» Instructions to follow
Repeat exactly, and only, the lines from the one containing "Where should I click to: Click" through the end of the records.

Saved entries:
====
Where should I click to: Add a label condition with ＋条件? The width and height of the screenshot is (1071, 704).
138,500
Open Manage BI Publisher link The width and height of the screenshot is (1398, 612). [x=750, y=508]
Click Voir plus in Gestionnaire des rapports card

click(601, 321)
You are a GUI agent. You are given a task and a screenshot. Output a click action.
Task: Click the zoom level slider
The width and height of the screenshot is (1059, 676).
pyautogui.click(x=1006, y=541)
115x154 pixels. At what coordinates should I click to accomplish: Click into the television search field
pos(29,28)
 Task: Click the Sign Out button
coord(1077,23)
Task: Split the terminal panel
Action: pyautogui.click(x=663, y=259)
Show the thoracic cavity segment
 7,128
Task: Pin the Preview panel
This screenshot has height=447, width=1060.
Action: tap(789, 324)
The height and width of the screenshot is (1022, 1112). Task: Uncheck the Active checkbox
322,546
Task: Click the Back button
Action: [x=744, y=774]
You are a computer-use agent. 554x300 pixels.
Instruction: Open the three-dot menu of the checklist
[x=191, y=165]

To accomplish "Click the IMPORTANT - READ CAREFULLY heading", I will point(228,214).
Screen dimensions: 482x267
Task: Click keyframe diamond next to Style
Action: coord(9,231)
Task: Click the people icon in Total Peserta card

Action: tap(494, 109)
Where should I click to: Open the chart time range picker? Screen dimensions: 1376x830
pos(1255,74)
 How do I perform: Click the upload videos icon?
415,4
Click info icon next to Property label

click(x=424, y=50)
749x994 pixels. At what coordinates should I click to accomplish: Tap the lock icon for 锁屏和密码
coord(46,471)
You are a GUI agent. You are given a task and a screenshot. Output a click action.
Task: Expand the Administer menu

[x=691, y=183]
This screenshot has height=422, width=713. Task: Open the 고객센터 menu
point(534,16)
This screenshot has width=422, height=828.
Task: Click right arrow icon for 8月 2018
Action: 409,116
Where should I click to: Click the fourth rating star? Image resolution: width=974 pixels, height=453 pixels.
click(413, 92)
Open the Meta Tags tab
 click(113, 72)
====
» Solution below
Where should I click to: Click the fourth rating star? Image resolution: width=974 pixels, height=453 pixels.
click(413, 92)
Open the Meta Tags tab
 click(113, 72)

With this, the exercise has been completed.